• [Directions for this task]
Take the line with "Given: Open setup gear icon" and every line after it, through the end of the listing, and give them again exactly, pictures excluded.

·····

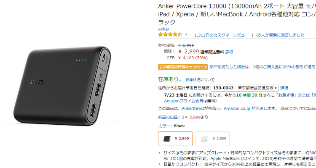Expand the star rating dropdown arrow
The image size is (316, 168).
pos(186,34)
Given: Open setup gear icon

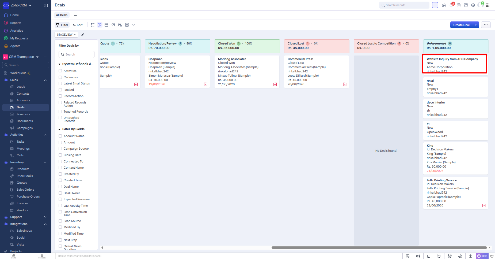Looking at the screenshot, I should coord(473,5).
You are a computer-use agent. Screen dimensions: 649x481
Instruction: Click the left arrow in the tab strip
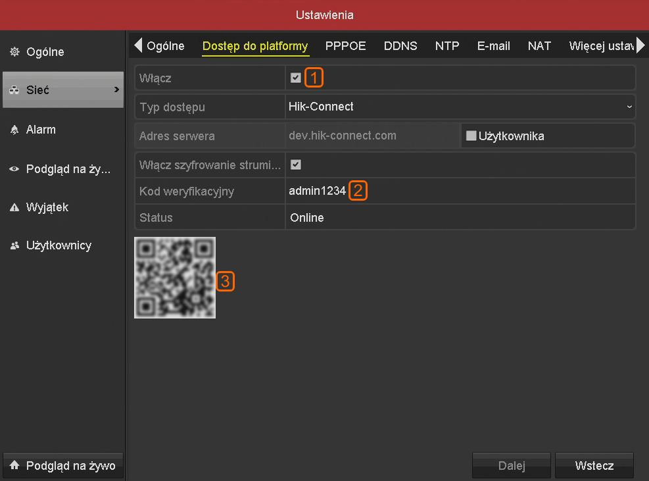click(138, 45)
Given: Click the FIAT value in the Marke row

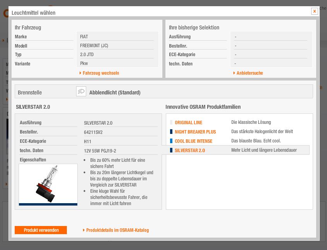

·····

• [Task answer]
Given: Open setup gear icon

Looking at the screenshot, I should coord(473,5).
You are a computer-use agent. Screen dimensions: 649x481
Instruction: Click the left arrow in the tab strip
click(138, 45)
Given: Click the FIAT value in the Marke row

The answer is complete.